I turn my car for the last time onto this campus, here to get my 6-year-old son on his last day of kindergarten. My first- and second-born sons attended the inaugural year of this school in the fourth and second grades, respectively, and both graduated from elementary here.

So, why do I feel like I've just turned my car into Arlington National Cemetery?

Oh the memories. I watched them build this place. Brick by brick. The architecture is one of a kind. Every line, every color, every angle has intention. I watched the landscapers nestle this building into a desert paradise.

An energy gathered here. A revolution. A huge Petri dish for a radical experiment in education. What if we stopped pounding kids into the John Dewey mold? What if teaching a 5-year-old to sit quietly at a desk was not the victory we thought it was, and was instead an actual impedance to development and learning?

What if mediocrity and conformity were not our abiding guides? What if we paid attention to cutting-edge research, and especially brain research as it pertains to early childhood development? What if we admitted that standardized testing of pretty much any child younger than 8 yielded not much more information other than which children were good at taking tests?

What if we pried early elementary-age children out of the grasp of our culture's narcissistic parenting patterns and actually offered them an environment conducive to their own optimum development? Rote teaching, preplanned curriculums, rote assessments -- these things make modern parents feel comfortable and secure. What if, instead, we aimed solely at the best possible education for children, and expected parents to simply deal with it?

What if we scheduled a developmentally appropriate length of school day for a kindergartener, and based that decision on serious research, instead of turning our concerns to appeasing parents inconvenienced by two carpool pickups?

What if nothing mattered more than teaching children to think critically?

The phrase "wag the dog" keeps nagging me.

These very sidewalks once hummed with excitement and optimism. I was energized every time I set foot on this campus, and jumped at every chance I had to be here. I am eternally grateful to the people who fought hard, economically speaking, for my children to attend here, seeing as how my hopelessly middle-class income couldn't touch the tuition and fees.

Stephen, Beth, Serena, Jennifer -- for the record, many of us parents saw your vision. We were uplifted by your unwavering optimism and your unrelenting advocacy for the best interests of our children. Strangely enough, my fondest memory of ya'll is you standing curbside every morning like doormen at a five-star hotel, welcoming each student to a new day of learning. Stephen's mantra? "Work hard; get smart." Still makes me smile.

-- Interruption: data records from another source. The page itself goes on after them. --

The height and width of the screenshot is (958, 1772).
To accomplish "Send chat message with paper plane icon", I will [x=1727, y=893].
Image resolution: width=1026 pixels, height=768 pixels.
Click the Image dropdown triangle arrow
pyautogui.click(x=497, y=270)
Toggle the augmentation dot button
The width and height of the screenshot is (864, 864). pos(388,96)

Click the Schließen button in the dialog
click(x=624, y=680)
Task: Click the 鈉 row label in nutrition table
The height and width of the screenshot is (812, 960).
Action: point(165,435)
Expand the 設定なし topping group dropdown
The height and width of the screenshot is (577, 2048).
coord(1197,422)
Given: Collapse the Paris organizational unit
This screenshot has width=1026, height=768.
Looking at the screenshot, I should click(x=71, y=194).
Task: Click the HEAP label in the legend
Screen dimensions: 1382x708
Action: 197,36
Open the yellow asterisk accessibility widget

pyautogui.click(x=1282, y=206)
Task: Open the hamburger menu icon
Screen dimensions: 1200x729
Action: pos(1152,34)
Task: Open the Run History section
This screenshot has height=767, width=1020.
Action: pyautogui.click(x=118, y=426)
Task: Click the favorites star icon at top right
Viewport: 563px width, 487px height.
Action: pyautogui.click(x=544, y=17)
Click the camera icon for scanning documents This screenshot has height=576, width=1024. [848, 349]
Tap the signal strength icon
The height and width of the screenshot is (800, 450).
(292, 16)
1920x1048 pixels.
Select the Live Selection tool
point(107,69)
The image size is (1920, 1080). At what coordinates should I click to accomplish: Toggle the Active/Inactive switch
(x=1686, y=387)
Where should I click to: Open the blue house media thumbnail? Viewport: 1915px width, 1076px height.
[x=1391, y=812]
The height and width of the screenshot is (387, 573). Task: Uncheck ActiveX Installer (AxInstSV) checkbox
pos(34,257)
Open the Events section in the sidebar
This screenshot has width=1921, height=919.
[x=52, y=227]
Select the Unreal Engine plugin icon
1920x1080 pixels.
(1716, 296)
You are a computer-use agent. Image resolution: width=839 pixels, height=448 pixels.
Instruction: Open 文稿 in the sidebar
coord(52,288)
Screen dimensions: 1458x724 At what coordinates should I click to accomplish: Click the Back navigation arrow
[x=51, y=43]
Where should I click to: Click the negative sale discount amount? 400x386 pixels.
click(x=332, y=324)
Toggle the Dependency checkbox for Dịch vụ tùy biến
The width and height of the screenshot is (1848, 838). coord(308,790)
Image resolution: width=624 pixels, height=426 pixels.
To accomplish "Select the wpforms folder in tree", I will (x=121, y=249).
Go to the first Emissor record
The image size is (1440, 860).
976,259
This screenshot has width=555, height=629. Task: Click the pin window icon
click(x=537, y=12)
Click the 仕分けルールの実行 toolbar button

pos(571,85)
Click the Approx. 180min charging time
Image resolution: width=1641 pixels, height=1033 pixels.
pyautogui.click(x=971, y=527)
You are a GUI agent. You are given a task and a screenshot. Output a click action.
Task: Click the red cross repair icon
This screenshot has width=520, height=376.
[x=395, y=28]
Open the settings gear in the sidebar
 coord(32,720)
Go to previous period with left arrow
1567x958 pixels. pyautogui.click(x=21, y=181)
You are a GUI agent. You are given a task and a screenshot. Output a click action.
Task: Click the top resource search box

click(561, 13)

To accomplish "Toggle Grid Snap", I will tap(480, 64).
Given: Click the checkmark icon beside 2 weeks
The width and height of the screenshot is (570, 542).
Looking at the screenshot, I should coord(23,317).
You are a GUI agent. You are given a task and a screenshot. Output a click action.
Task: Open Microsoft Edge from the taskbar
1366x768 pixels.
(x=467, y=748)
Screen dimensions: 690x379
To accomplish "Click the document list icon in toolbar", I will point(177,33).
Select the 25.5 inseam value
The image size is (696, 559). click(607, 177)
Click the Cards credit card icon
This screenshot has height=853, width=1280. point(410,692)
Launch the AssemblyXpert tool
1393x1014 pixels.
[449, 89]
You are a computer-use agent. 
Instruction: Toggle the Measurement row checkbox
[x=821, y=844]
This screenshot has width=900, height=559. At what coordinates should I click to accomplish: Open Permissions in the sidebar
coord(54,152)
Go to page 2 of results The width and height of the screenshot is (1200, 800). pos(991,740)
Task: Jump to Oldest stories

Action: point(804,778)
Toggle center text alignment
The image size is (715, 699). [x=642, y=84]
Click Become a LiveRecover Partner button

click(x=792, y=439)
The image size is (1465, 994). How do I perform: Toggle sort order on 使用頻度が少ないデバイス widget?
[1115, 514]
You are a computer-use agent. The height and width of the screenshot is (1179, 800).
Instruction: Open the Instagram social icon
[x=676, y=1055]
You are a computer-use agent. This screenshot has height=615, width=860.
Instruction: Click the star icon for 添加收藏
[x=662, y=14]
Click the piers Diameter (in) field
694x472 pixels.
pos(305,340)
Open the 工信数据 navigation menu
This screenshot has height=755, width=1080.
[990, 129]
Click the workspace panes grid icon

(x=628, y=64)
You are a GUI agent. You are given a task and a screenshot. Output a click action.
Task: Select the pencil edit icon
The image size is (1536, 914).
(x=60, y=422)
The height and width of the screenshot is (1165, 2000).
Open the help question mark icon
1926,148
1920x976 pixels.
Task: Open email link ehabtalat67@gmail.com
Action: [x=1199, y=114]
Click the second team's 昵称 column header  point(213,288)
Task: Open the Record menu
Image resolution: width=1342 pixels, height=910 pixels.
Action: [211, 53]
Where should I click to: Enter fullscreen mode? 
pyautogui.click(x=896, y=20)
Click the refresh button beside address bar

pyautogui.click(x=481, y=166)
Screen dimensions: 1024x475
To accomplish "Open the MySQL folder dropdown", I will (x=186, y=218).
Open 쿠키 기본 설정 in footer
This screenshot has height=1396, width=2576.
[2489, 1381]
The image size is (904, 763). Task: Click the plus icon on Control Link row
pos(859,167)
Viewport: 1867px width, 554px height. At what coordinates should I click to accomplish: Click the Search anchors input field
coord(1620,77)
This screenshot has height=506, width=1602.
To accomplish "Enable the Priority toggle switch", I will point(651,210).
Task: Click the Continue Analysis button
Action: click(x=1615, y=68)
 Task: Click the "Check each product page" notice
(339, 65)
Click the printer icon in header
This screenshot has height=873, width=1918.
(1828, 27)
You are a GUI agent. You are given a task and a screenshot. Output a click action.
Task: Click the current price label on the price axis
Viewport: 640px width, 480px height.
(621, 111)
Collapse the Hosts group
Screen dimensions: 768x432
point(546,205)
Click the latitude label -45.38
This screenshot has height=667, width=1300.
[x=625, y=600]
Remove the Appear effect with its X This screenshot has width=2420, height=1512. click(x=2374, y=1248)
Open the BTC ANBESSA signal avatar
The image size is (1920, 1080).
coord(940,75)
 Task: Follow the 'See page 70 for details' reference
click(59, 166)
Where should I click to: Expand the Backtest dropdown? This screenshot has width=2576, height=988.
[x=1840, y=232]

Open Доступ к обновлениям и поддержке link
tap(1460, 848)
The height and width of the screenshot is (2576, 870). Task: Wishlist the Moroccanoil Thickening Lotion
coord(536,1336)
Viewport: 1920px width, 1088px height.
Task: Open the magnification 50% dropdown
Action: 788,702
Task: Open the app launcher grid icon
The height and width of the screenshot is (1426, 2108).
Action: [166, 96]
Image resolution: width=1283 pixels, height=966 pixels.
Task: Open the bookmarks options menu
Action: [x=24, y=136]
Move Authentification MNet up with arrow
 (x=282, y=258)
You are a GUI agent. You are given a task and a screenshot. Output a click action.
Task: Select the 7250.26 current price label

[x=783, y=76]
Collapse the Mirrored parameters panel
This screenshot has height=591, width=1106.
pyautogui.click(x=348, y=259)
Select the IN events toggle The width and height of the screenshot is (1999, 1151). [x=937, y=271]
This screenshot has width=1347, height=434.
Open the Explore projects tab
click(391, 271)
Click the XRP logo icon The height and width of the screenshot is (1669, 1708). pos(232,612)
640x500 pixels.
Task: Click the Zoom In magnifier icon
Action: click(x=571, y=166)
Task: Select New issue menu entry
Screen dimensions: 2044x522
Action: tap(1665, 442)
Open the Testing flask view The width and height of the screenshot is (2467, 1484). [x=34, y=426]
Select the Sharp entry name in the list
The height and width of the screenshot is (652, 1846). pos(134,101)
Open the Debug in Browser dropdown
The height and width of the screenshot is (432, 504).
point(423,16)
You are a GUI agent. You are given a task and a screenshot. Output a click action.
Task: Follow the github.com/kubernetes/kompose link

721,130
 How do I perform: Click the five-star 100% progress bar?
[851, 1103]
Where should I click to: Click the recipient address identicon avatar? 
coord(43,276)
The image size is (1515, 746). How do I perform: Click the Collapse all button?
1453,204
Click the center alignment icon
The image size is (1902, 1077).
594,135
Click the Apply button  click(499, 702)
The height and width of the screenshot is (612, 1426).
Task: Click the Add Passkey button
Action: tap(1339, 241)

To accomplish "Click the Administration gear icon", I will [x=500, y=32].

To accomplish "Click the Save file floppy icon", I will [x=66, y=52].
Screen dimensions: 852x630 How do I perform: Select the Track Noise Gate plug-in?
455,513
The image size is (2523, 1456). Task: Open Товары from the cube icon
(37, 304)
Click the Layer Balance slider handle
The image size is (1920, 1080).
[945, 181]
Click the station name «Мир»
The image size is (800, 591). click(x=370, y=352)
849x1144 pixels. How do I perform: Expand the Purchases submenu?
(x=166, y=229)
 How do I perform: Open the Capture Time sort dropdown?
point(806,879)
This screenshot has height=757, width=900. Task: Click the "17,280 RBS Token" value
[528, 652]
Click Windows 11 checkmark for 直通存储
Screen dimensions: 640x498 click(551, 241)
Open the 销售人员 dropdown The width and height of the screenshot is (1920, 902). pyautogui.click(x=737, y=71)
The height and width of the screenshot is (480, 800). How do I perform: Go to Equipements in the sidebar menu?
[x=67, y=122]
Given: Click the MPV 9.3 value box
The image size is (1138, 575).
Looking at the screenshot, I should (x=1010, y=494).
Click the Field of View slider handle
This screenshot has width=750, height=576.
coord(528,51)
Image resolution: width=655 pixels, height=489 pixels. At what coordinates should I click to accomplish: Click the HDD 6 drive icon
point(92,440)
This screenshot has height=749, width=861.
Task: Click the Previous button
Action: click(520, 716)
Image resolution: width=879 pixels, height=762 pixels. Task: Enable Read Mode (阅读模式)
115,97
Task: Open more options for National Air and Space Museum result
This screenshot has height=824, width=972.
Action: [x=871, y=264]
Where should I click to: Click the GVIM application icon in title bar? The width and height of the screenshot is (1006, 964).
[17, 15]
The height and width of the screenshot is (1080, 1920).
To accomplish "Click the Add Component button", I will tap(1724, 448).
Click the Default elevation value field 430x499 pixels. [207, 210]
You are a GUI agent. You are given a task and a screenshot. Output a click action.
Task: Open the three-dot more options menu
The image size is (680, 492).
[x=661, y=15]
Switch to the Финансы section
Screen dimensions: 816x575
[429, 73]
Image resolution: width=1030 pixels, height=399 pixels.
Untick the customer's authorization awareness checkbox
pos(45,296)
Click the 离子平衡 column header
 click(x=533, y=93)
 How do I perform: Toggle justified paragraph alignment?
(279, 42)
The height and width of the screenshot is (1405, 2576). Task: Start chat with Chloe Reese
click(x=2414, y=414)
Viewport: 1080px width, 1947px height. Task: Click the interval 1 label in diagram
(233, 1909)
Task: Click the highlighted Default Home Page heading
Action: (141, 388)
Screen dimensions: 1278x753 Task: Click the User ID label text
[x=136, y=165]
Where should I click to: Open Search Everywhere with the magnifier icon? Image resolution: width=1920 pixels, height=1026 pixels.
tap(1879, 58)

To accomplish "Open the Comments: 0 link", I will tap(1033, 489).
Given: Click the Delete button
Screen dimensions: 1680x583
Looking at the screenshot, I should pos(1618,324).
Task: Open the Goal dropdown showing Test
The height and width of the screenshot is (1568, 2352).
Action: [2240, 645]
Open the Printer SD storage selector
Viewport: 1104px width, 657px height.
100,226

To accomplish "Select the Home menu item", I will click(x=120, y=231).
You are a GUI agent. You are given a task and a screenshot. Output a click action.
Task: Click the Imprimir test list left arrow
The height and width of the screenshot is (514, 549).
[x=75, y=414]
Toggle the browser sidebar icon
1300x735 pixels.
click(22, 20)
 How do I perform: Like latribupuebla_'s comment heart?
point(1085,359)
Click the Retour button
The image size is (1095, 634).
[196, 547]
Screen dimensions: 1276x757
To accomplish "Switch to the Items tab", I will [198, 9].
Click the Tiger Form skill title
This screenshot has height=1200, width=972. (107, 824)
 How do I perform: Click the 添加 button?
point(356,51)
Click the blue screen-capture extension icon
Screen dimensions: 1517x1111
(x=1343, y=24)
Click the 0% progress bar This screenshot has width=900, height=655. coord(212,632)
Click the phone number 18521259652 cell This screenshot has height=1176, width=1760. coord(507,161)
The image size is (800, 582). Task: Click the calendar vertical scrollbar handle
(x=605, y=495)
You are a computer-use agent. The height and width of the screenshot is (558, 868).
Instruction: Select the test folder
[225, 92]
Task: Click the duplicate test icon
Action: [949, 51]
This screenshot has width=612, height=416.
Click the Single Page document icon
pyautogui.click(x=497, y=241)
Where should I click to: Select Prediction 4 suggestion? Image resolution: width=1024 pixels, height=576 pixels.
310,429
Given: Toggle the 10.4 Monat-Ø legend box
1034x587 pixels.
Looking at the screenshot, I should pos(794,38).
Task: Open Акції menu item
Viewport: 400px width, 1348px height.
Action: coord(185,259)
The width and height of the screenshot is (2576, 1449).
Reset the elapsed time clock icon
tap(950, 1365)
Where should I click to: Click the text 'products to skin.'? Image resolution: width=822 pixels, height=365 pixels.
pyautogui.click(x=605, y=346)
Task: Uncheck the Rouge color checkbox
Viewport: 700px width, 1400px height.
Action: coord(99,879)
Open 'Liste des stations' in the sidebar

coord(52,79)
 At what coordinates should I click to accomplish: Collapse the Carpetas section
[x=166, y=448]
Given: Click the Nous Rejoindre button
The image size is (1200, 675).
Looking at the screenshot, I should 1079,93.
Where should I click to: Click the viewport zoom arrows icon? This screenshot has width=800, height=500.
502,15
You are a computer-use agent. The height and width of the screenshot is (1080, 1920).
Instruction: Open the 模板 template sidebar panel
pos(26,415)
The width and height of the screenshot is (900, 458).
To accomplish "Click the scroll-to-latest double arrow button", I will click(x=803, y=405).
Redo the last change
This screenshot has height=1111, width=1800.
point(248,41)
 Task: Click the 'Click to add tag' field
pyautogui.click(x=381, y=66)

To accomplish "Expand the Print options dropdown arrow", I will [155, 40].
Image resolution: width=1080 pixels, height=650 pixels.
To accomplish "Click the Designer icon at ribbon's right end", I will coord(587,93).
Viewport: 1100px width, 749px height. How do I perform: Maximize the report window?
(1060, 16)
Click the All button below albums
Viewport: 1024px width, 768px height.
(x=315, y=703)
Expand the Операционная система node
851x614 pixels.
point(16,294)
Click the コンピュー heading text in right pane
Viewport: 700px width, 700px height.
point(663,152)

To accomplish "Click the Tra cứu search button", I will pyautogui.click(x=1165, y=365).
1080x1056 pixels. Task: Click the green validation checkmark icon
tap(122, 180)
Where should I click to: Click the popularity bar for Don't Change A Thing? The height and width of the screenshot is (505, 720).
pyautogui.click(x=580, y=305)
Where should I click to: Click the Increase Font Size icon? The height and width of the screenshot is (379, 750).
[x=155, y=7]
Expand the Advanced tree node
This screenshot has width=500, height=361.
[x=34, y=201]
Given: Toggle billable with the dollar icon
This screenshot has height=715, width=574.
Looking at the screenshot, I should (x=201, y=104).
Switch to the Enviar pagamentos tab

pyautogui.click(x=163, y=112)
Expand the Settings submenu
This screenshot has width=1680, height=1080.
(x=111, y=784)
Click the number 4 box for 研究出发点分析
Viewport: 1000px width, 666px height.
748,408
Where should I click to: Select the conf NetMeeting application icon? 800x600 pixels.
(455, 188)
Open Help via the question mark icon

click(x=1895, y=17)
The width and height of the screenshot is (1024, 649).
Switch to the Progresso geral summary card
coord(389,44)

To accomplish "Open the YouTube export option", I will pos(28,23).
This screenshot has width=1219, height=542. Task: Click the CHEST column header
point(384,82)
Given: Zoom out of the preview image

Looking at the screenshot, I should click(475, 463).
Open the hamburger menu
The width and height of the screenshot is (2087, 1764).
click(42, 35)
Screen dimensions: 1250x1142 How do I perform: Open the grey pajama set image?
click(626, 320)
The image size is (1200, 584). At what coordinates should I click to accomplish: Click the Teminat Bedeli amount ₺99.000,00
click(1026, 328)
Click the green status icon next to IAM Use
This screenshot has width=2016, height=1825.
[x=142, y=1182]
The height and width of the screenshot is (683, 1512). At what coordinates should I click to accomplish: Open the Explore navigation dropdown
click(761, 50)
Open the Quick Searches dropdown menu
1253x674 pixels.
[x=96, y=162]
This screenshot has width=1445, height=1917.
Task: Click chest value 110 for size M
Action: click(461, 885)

Emergent curriculum, integrated curriculum, art, music, theater. Rote, schmote -- you people stopped pounding data into children and instead coaxed learning out of them like a devoted farmer romances fruits and vegetables out of the soil. Education, from the Latin educare ... "to call out." In the end, a classical education calls the Self out of the self. Yip. Nobody did it better.

These leaders today are welcomed nationally like rock stars where they now consult and train and invite other educators to the revolution. And none of them works here anymore. Five of the eight teachers of preschool and kindergarten plus the director have "resigned." It's an exodus.

This experiment is over, swallowed up by ... by ... oh, I don't know what. It's here that my imagination takes over. Inspiration, beauty, excellence -- these things must take us to places unfamiliar. And unfamiliar is not a place that most people can abide happily for long. This institution has set a new course, which, of course, it has every right to do. It will now be doing something ... else. And the parents will be happier. OK then.

So, public education, after a many-year hiatus, here I come. The last of my three sons will enter the first grade at Staton Elementary. Staton, welcome to "the village" charged with the task of collectively raising my boy. I'll be right there with you to support, to hold up my end, but I expect you to know what you're doing. Because I'm not an educator. I expect my son's teachers to be passionate, well-trained and alive. I'm counting on you to protect him from "No Child Left Behind" and other such political self-massage. I expect your teachers to like children. Really.

I'm counting on you not to anesthetize my boy's brain or his spirit.

Steven Kalas is a behavioral health consultant and counselor at Clear View Counseling Wellness Center in Las Vegas and the author of "Human Matters: Wise and Witty Counsel on Relationships, Parenting, Grief and Doing the Right Thing" (Stephens Press). His columns appear on Tuesdays and Sundays. Questions for the Asking Human Matters column or comments can be e-mailed to skalas@reviewjournal.com.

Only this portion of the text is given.